The present is where we live sandwiched between our past and our future . We get on with living as well and as creatively as we can in the present-time. The Apostle Paul reminds his readers that: You know what time it is, how it is now the moment for you to wake from sleep. Jesus advocates that as in Noah’s day his disciples should go-on eating and drinking, marrying and giving in marriage, images of getting-on with normal life. The seeds of future hopes are planted in the ordinariness of the present. The present is also the place where we struggle with the past is played out. Our half remembered and forgotten memories project their power to dictate our future. To dream new dreams we must first become aware of and break the shackles of memory. Isaiah’s vision speaks to us down the ages because it is an invitation to walk in the light, not hide in the dark. It is an invitation to not fear to dream the seeming impossible.
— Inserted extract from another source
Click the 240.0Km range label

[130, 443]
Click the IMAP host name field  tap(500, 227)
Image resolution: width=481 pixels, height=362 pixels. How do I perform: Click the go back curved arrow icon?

Advent is a time for expectation of things to come. Advent is a time for preparation, which means having the audacity in the present time to plant the seeds that will one day mature into our future hope. Advent means consciously rejecting the self-protective foreboding that results when we can only see into our future through the prism of our past.
Advent is Waiting
However, most of all Advent is a time for patient waiting. In my experience waiting is the hardest thing to tolerate. Yet, the ability to courageously wait is the hallmark of our task in this present-time. The Theologian Paul Tillich put it beautifully when he wrote:
Although waiting is not having, it is also having. The fact that we wait for something shows that in some way we already possess it. Waiting, says Tillich, anticipates that which is not yet real. That is, if we wait in hope and patience, the power of that for which we wait is already effective within us. Those who wait, Tillich says, in an ultimate sense are not that far from that for which they wait. Theology of Culture as compiled at http://www.religion-online.org/showchapter.asp?title=378&C=83
In another of his poems from the Four Quartets, titled East Coker, T.S. Eliot writes that to hope is often going to be to hope for the wrong thing. To love will inevitably be at some level a love of the wrong thing. Eliot understands the power of memory to dictate that the mind and heart recognize only what they already know. So is loving and hoping and believing a fruitless task? No, he answers for: the faith and the love and the hope are realized only in the waiting!